Text segment:

━━━━━━━━━━━━━━━━━━━━━━━━━━━━━━

One thing that makes Stryker unique is the core belief that our employees have the power to forge their own career paths – and where you start doesn’t limit where you’ll end up. In 2017, Chantelle knew she wanted to break into medical education but didn’t have the experience - yet. She got her foot in the door at Stryker working as a contract Candidate Care Specialist in Canada, eventually working her way through several roles and businesses before landing her dream job as an Associate Program Manager of Medical Education for our Orthopaedic Instruments business in the United States.
How did she do it? What did she learn along the way? Chantelle shared a few lessons she learned along her inspiring journey.
Here’s what she had to say:
1. “If you want to break into an industry, you have to be willing to start again at the bottom."
When Chantelle started at Stryker, she was coming from a previous career that had left her feeling dissatisfied. She shared, “People can have the skill sets and personality for different roles, but it doesn’t necessarily mean they’re going to be fulfilled.” Recognizing her desire for a career that she loved, she was ready to chase her dreams of working in medical education.
The biggest lesson she learned when starting over? It’s crucial to be willing to start at the bottom when entering a new industry and that, ultimately, your experience will pay off. She shared, "If you're committed to that goal and building your own personal and professional development, it's going to come in time." Your journey may begin with an entry-level position, but the skills you acquire will set the foundation for your future success.
2. “People get caught up on your degrees and all of that. Your experiences and your personal brand are really what's going to carry you."
With a degree in sports management, Chantelle’s experience challenges the notion that your college major defines your path. Chantelle’s story highlights that experience and personal brand play a pivotal role in chasing your dreams. "Don't get caught up on those details," she advises, reinforcing the idea that who you are, your experiences, and how you apply your transferable skills matter most.
Despite not having a medical background, Chantelle used her on-the-job experiences to build her knowledge base and develop a personal brand that focuses on her skills, commitment to customer service, and dedication to medical education. This enthusiasm for continual growth and learning paid off. In 2023, Chantelle was recognized for playing a pivotal role in an education offering that was recognized as the “Best in-person program” for medical education during our Global Medical Education Summit.
3. “You might be their only interaction with Stryker, you might be their first, you might be their last. Make every interaction count.”

━━━━━━━━━━━━━━━━━━━━━━━━━━━━━━

Information supplied:
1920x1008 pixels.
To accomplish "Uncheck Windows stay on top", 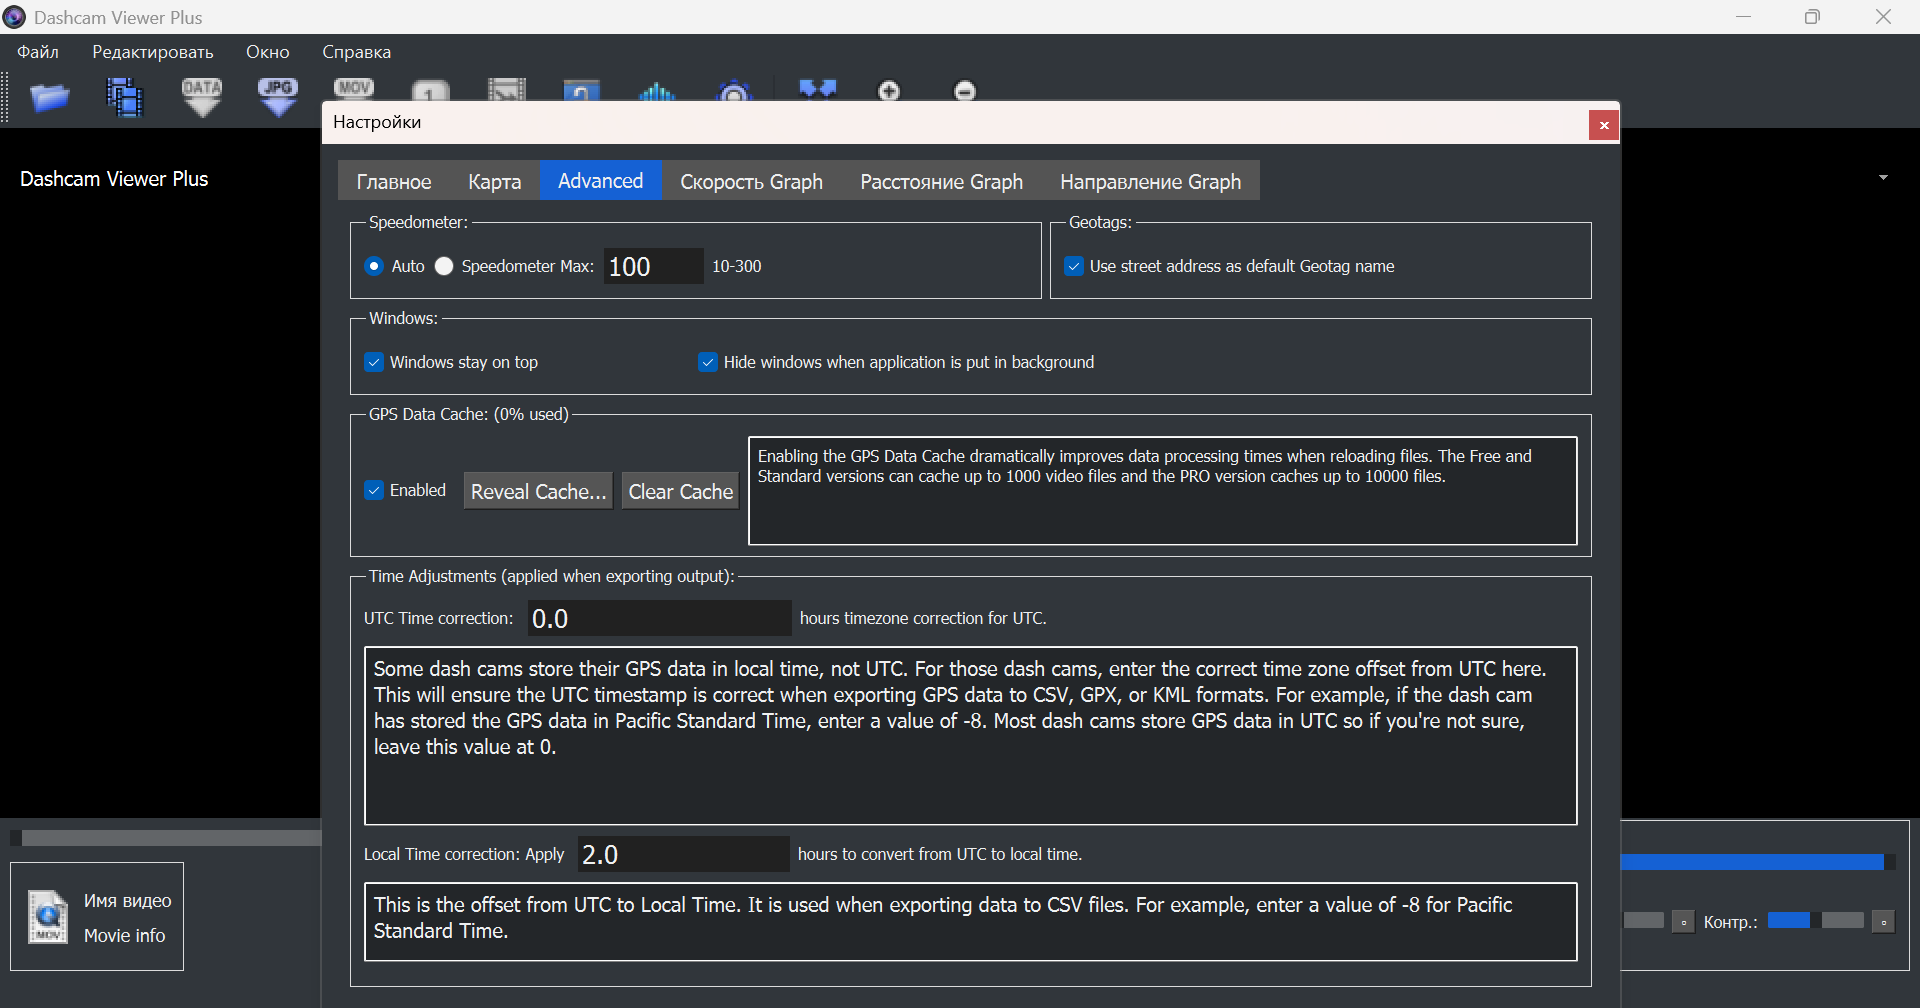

━━━━━━━━━━━━━━━━━━━━━━━━━━━━━━

Tasks for this exercise:
**1)** According to the text about Chantelle's career at Stryker, why is it worth taking an entry-level job when moving into a new industry? Answer in one to three sentences.
**2)** Write the next part of the text about Chantelle's career at Stryker, picking up after the third lesson's heading.
None of the data is needed here.

Set of answers:
**1)** Your experience will pay off in the end. If you stay committed to your goal and to your own personal and professional development, success comes in time, and the skills you gain in that first role lay the foundation for it.

**2)**
As a Candidate Care Specialist, Chantelle recognized the impact of being the first point of contact for potential hires, this skill is something she’s carried into each of her subsequent roles. Whether interacting with a candidate, a customer or colleague, Chantelle’s goal is to make every interaction count.
This mindset of prioritizing positive and meaningful connections has been a guiding principle throughout her life and led to her building lasting connections that have helped shape her career – including her first break into medical education. To stay at Stryker and continue to learn the business after her candidate care contract ended, Chantelle took on a role in customer service. She quickly realized this role wasn’t a fit, and was considering leaving Stryker. But she shared her goals with people in her Stryker network, and, because of her strong relationships and credibility, when the opportunity to cover maternity for someone on the medical education team came open, Chantelle was at the forefront of the team’s mind.
4. “Your best way to continue to advance is by getting formal feedback and not being afraid to ask."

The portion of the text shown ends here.